OS10.6.A Supportive care needs of TYA childhood brain tumour survivors and their caregivers: a mixed methods study

Abstract

Abstract BACKGROUND Childhood brain tumour survivors and their family caregivers can experience many late effects of treatment including social, cognitive and physical issues. Yet, the supportive care needs of survivors, now teenagers and young adults (TYAs), and their caregivers population are largely unknown. We aimed to gain an in-depth understanding of this populations’ supportive care needs. MATERIAL AND METHODS This study used a convergent mixed methods design including quantitative (survey) and qualitative data (in-depth semi-structured interviews). Participants were recruited from long-term follow-up clinics (in three NHS Trusts in England) and online. Participants included childhood brain tumour survivors, at least five years from diagnosis, currently aged 13–30 and their primary caregivers. The results from quantitative and qualitative data were integrated using a Joint Display Table. RESULTS 136 eligible survivors and caregivers (78 survivors/58 caregivers) were approached to take part in the survey. In total, 112 participants (69 survivors/43 caregivers) completed the survey.

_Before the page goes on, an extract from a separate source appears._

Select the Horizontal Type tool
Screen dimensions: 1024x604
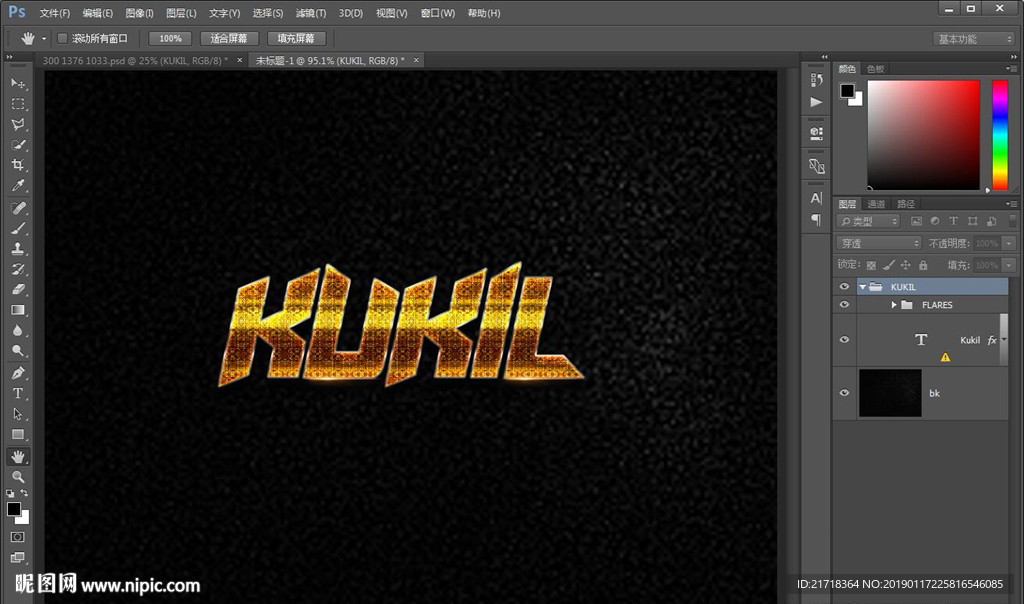click(18, 393)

A further 22 participants took part in face-to-face semi-structured interviews (11 survivors/11 caregivers). The integrated findings indicate that both survivors and caregivers have unmet needs many years after diagnosis. TYA survivors specifically had high unmet needs in relation to their psychological health, social lives (including romantic relationships), employment, and independence. Caregivers experienced even more unmet needs - including regarding their own psychological well-being and survivors’ financial issues. Survivors further from diagnosis, unemployed survivors and single caregivers were more likely to report unmet needs. Barriers preventing survivors and caregivers accessing supportive services were highlighted, including (but not exclusive to) families not being aware of support available, location of services, and accessibility to information/support. CONCLUSION This research provides leads to improving supportive care and long-term follow-up services. Understanding unmet needs and recognising what services are required is critical to improving survivor and caregiver quality of long-term survival.